05 outubro 2012

ARTIGO DA SEMANA.

A FESTA DA DEMOCRACIA
(Por Rubens Coelho - jornalista - rubensfcoelho@hotmail.com)

Por mais que se fale contra, que se critique, eleições continuam sendo o símbolo maior da democracia representativa. Hoje, em todo o Brasil está acontecendo a festa da cidadania, com os brasileiros indo às urnas para soberanamente escolher seus dirigentes para o executivo e legislativo de suas cidades.

É um momento da maior importância, pois o eleitor solitariamente, vai fazer sua opção de voto em quem em sua opinião reflete melhor seus desejos e aspirações de melhores dias para os munícipes, em última instância para si e seus familiares. Com certeza, cada de um chega a cabine indevassável para depositar seu voto na urna, pensando dessa maneira. 

É um momento de muita responsabilidade, levando-se em conta ser a escolha de quem vai nos representar por quatro anos, portanto, ao fazê-lo é preciso uma reflexão sobre quem está recebendo o sufrágio, para evitar decepções e frustrações posteriores. Logicamente, muitas vezes se torna difícil saber se o contemplado com o voto irá corresponder à confiança nele conferida, haja vista, nem sempre a postura do eleito será a mesma de quando candidato.
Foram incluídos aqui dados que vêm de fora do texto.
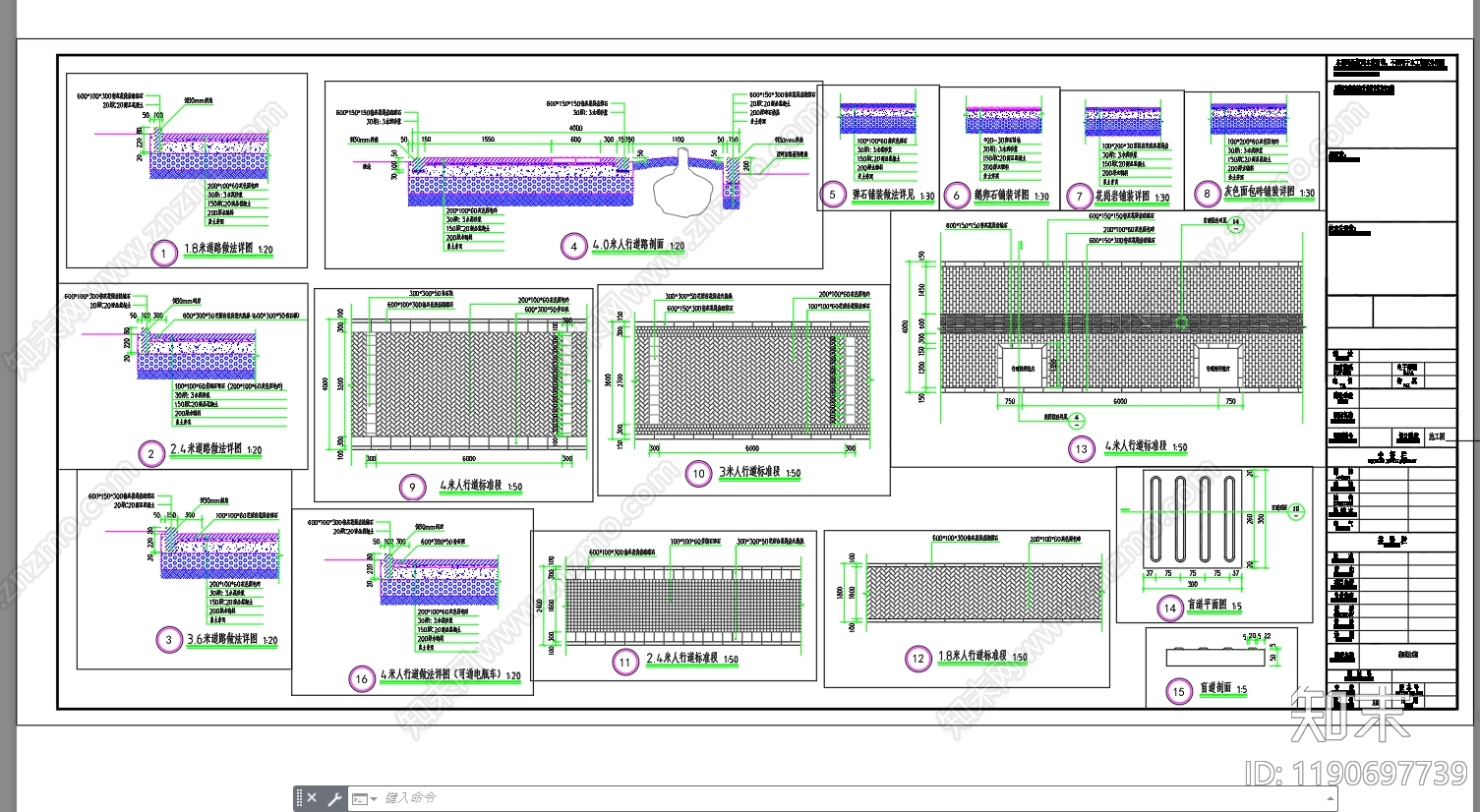Close the command line bar with the X
The height and width of the screenshot is (812, 1480).
pos(313,797)
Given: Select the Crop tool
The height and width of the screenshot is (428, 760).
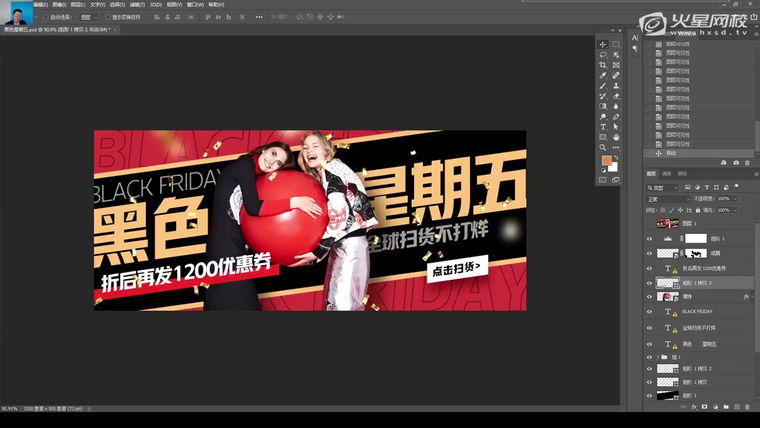Looking at the screenshot, I should [603, 65].
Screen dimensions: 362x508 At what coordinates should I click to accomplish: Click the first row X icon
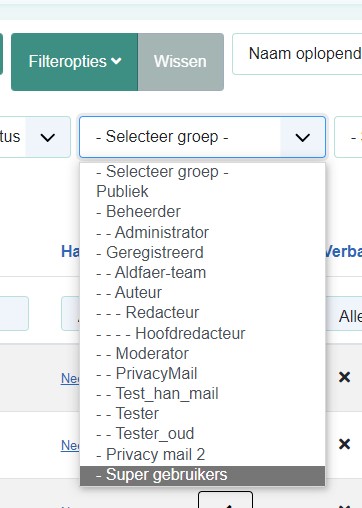344,377
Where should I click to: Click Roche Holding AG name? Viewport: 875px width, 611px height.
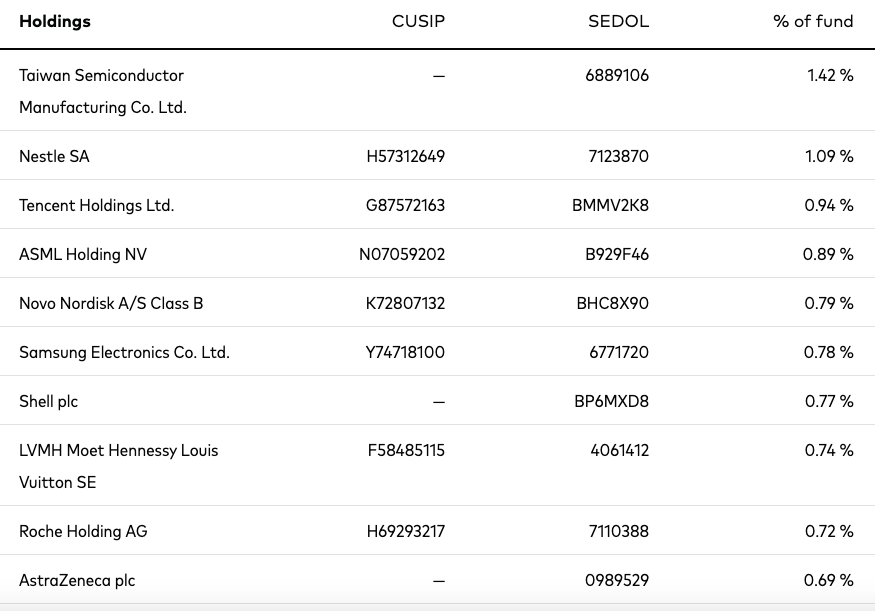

A melhor maneira de se identificar um bom candidato, é pesquisar sua vida pregressa, sua conduta ética e moral, além de procurar saber se o pleiteante tem objetivos programático. Assim, os equívocos poderão ser minimizados.

De qualquer modo, seja lá qual for o resultado, mesmo que não seja o almejado, devemos saudar o exercício do voto, não como um dever, mas como um direito. Melhor seria se o voto fosse facultativo e não uma obrigação. Então, seria uma ação cidadã, muito mais significativa. Mas enquanto não é assim, fiquemos com a frase do poeta Carlos Drumond de Andrade: “Uma eleição é feita para corrigir o erro da eleição anterior mesmo que o agrave”. 

É possível a prática nos ensinar não cometermos os mesmos erros, consequentemente contribuir para o aperfeiçoamento do processo. Os Estados Unidos, por exemplo, tem mais de duzentos anos de regime democrático com eleições periódicas onde bem ou mal a população se posiciona diante das questões do seu país através do voto. Na Europa Ocidental, também tem sido assim durante séculos, com raríssimas e nefastas interrupções, como foi na Alemanha de Hitler. 

Por conseguinte, eleição é um constante aprendizado de cidadania, necessário e útil para o aperfeiçoamento da democracia. Assim sendo, vamos às urnas, depositar nossos votos e nossas esperanças em dias melhores para Mossoró e o nosso País. 

Boa sorte e que Deus ilumine a todos.